(Excerpt from a data file)

-.-.-

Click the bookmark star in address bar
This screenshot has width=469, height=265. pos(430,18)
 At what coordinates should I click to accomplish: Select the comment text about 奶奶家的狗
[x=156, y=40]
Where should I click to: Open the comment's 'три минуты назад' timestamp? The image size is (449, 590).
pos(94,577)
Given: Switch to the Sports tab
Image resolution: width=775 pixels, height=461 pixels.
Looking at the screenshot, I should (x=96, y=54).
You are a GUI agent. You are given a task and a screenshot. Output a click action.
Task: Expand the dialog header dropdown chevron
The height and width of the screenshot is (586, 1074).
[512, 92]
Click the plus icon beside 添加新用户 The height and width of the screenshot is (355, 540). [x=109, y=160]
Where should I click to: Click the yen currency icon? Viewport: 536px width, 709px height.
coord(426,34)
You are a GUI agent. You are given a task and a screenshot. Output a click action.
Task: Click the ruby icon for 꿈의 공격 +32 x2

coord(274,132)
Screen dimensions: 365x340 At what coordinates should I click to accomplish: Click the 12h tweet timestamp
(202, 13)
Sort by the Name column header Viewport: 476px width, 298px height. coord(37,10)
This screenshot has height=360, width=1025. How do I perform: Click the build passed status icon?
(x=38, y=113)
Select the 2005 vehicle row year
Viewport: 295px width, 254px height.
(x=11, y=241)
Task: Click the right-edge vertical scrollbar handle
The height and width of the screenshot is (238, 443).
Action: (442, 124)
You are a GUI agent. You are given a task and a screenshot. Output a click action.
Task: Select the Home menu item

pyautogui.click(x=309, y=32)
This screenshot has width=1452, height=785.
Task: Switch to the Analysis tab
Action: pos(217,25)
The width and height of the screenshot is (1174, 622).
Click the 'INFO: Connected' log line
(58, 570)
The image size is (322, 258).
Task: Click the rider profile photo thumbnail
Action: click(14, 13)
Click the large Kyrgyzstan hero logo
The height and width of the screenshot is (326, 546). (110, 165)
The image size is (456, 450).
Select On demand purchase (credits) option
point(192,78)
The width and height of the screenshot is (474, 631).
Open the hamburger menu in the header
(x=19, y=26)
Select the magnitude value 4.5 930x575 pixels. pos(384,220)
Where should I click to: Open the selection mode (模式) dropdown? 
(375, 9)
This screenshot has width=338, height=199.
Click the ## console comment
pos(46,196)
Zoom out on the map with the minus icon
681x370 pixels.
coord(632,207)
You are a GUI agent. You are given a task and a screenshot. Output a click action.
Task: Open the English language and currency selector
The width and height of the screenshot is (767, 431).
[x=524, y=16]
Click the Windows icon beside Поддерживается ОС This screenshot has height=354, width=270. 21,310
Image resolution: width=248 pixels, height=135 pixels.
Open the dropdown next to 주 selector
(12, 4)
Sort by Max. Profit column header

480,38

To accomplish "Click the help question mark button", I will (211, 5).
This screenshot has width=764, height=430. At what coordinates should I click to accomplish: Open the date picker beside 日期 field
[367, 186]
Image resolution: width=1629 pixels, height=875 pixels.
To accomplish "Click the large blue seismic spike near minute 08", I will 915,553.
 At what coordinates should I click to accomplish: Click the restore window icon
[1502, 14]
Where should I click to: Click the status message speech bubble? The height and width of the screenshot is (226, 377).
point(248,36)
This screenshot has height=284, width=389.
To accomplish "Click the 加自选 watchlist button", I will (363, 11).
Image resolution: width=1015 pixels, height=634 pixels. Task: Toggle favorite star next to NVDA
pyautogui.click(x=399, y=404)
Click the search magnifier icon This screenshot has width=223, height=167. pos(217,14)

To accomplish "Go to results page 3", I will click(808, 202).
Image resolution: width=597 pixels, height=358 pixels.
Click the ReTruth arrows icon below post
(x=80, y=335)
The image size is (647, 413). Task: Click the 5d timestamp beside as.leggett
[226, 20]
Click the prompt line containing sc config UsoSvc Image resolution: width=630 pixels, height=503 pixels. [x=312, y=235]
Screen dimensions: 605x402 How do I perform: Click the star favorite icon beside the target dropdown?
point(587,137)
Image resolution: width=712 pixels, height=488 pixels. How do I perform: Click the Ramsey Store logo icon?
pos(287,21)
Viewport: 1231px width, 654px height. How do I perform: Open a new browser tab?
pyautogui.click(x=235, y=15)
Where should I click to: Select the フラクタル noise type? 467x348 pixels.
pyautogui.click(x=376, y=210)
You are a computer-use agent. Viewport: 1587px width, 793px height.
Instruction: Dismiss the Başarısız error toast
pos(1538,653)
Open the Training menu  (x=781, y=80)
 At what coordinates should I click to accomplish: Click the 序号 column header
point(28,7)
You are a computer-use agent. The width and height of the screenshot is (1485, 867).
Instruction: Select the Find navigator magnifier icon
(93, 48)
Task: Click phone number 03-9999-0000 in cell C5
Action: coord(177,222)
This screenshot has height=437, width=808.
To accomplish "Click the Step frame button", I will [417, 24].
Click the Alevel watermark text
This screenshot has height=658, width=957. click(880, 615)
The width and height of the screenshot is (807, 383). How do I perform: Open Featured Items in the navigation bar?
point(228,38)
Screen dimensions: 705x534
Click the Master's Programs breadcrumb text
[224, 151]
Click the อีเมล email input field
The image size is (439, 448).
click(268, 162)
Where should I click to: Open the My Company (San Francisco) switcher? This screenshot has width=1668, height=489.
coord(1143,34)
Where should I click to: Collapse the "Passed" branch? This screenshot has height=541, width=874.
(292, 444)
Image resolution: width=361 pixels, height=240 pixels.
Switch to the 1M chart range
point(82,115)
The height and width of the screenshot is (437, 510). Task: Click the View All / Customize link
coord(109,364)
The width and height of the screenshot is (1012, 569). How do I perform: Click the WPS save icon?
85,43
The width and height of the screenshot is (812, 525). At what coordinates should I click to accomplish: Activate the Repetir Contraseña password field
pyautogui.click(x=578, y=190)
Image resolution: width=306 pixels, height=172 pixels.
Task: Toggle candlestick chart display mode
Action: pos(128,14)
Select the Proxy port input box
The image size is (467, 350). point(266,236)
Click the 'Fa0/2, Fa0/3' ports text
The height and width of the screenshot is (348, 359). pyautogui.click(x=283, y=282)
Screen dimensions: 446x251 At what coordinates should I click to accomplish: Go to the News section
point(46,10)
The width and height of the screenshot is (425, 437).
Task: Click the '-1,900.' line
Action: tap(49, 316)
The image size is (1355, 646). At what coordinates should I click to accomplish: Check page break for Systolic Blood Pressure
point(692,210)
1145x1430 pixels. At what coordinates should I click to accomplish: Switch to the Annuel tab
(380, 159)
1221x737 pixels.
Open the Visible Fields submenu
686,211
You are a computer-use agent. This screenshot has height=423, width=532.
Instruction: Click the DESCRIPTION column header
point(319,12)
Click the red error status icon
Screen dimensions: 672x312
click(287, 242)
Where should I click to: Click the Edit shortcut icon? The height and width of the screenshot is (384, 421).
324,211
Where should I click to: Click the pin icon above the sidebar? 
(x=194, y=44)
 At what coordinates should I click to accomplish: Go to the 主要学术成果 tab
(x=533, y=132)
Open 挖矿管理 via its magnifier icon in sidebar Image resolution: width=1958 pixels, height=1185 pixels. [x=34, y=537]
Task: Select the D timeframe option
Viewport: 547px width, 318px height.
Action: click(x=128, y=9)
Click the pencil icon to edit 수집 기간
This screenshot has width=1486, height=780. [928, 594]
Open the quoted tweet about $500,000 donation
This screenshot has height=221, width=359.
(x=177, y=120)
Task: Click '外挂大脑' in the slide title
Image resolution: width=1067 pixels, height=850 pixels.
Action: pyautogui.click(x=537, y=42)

-.-.-

** WRITTEN EXERCISE **
Gather every line of the items above that contains the word "magnifier" and copy each such line in full.

** OUTPUT FOR THIS EXERCISE **
Click the search magnifier icon This screenshot has width=223, height=167. pos(217,14)
Instruction: Select the Find navigator magnifier icon
Open 挖矿管理 via its magnifier icon in sidebar Image resolution: width=1958 pixels, height=1185 pixels. [x=34, y=537]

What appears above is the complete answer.